# Dead Fish Scarf!



## diziescott (Mar 25, 2011)

For those of you who are making dead fish (or live for sensitive children) hats, there is a dead fish scarf to go with. Too fun! 

http://www.deadfishhat.com/fishy-patterns/scarfish


----------



## Windbeam (Jul 31, 2011)

Cute, thanks!


----------



## StellasKnits (Apr 10, 2011)

Oh no!!!! I've been trying to find some time to make the hats now I have to make the scarf too! Cool!


----------



## kiwiannie (Jul 30, 2011)

very nice


----------



## Dreamweaver (Feb 1, 2011)

The mittens are coming, the mittens are coming!!!


----------



## Grandma Laurie (Feb 2, 2011)

Thanks, I saved it in My Pages for future use


----------



## bsaito (Jun 12, 2011)

Ooooh, fingerless gloves would be nice, too.


----------



## akeehn (Jan 31, 2011)

Thank you sooooo...much, I've been waiting for this!!!


----------



## cricket074 (Sep 24, 2011)

I am planning dead fish hats for g'sons for next Christmas.
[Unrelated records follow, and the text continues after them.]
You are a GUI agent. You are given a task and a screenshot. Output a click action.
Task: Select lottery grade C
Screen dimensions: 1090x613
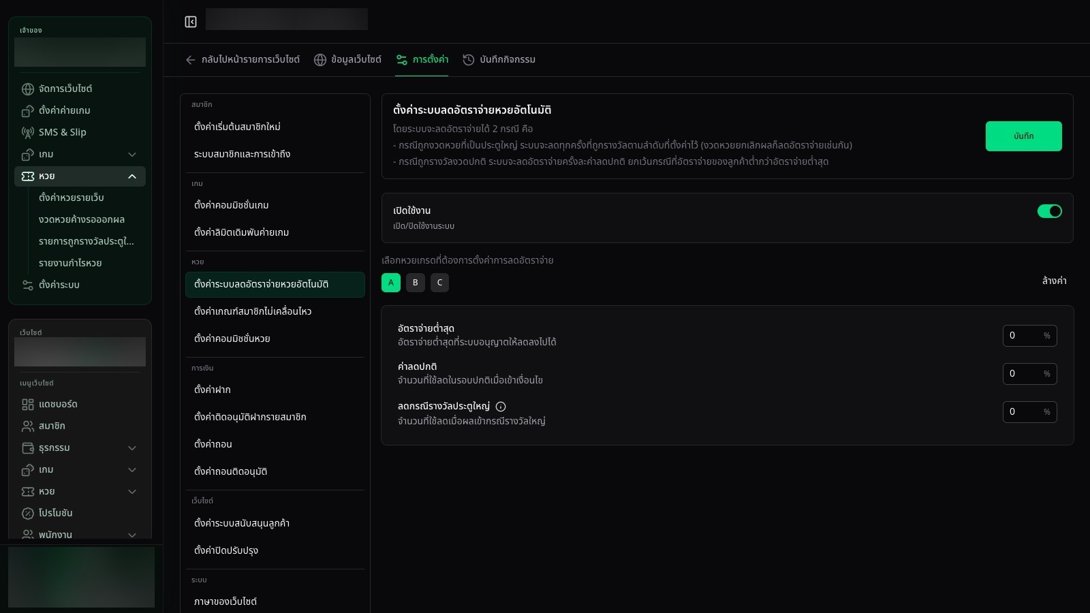(x=440, y=283)
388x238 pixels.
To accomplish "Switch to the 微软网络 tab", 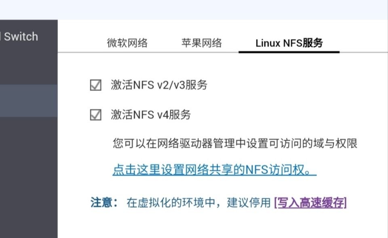I will point(127,43).
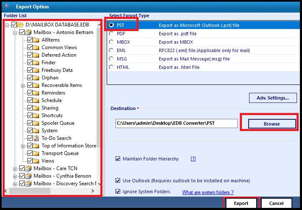Click the Mailbox - Care TCN icon
This screenshot has height=210, width=302.
click(29, 168)
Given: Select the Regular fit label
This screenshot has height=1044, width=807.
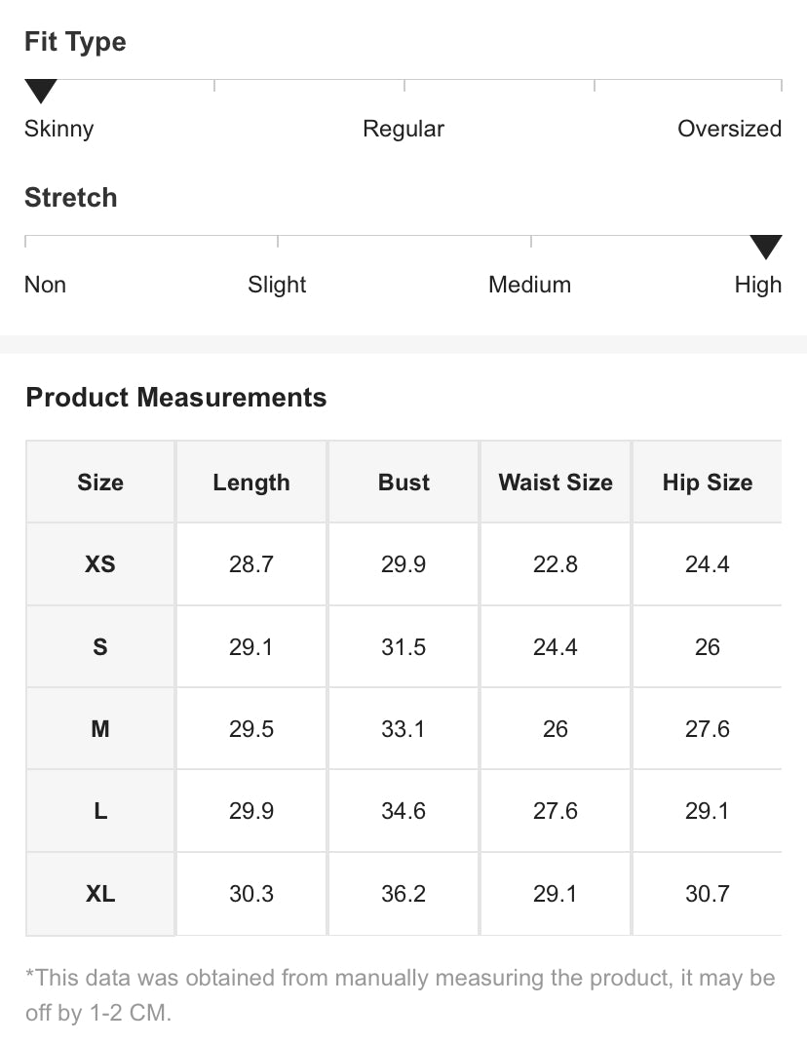Looking at the screenshot, I should pyautogui.click(x=404, y=129).
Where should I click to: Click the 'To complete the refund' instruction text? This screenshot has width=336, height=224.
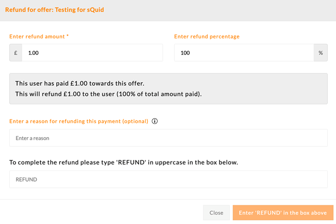123,162
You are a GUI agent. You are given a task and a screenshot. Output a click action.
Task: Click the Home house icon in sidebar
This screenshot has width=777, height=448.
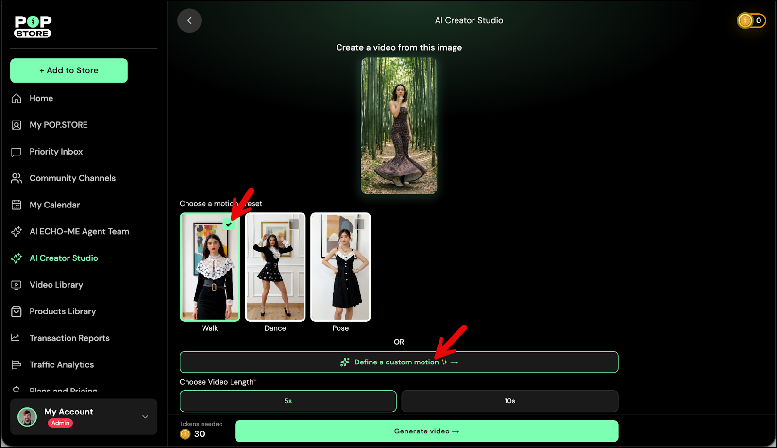pos(17,98)
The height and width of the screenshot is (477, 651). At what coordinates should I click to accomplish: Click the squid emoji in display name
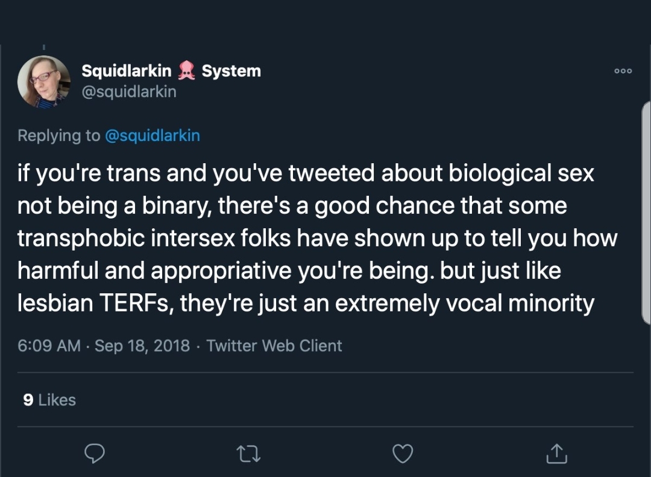tap(187, 71)
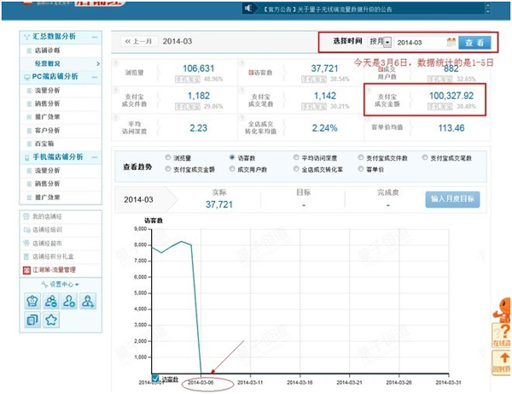
Task: Click the 2014-03 date input field
Action: pyautogui.click(x=418, y=42)
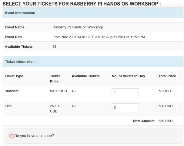Click the Elite ticket quantity field

125,107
Now they won't have to get plain scarves to go with them!!!!!


----------



## jaml (Feb 4, 2011)

Thanks for that site.


----------



## josheli (Feb 23, 2011)

For those who don't knit here is a crochet version of the hat called Tyee Fish Hat
http://westcoastsupernatural.wordpress.com


----------



## Phoenix (Oct 2, 2011)

josheli said:


> For those who don't knit here is a crochet version of the hat called Tyee Fish Hat
> http://westcoastsupernatural.wordpress.com


This is the one I'm doing!!!...I have 10 grandkids so I'm trying to hurry through them!!!...LOL


----------



## Phoenix (Oct 2, 2011)

diziescott said:


> For those of you who are making dead fish (or live for sensitive children) hats, there is a dead fish scarf to go with. Too fun!
> 
> http://www.deadfishhat.com/fishy-patterns/scarfish


Awww....MAN!!!!!....This and the mittens are KNIT only!!!!....and I don't knit!!!!!!!!!!!!!!......AAAARRRRRGGGGGGGGGGGGGG!!!!!!!


----------



## MissoulaKnitter (Apr 24, 2012)

OKAY. Dead fish are a new territory for me. How about Jelly Fish


----------



## MissoulaKnitter (Apr 24, 2012)

OKAY. Dead fish are a new territory for me. How about Jelly Fish


----------



## diziescott (Mar 25, 2011)

I could see a jellyfish working as a hat! Just a loose floppy hat with tendrils. There are some cool looking jellyfish here: http://www.ravelry.com/patterns/search#page=1&view=captioned_thumbs&query=jellyfish&sort=best

Now all we need is for some one to invent semi-transparent wool to knit with!


----------



## MissoulaKnitter (Apr 24, 2012)

Who would have thought there would be so many jellyfish hats?!? Some of them are really cute too


----------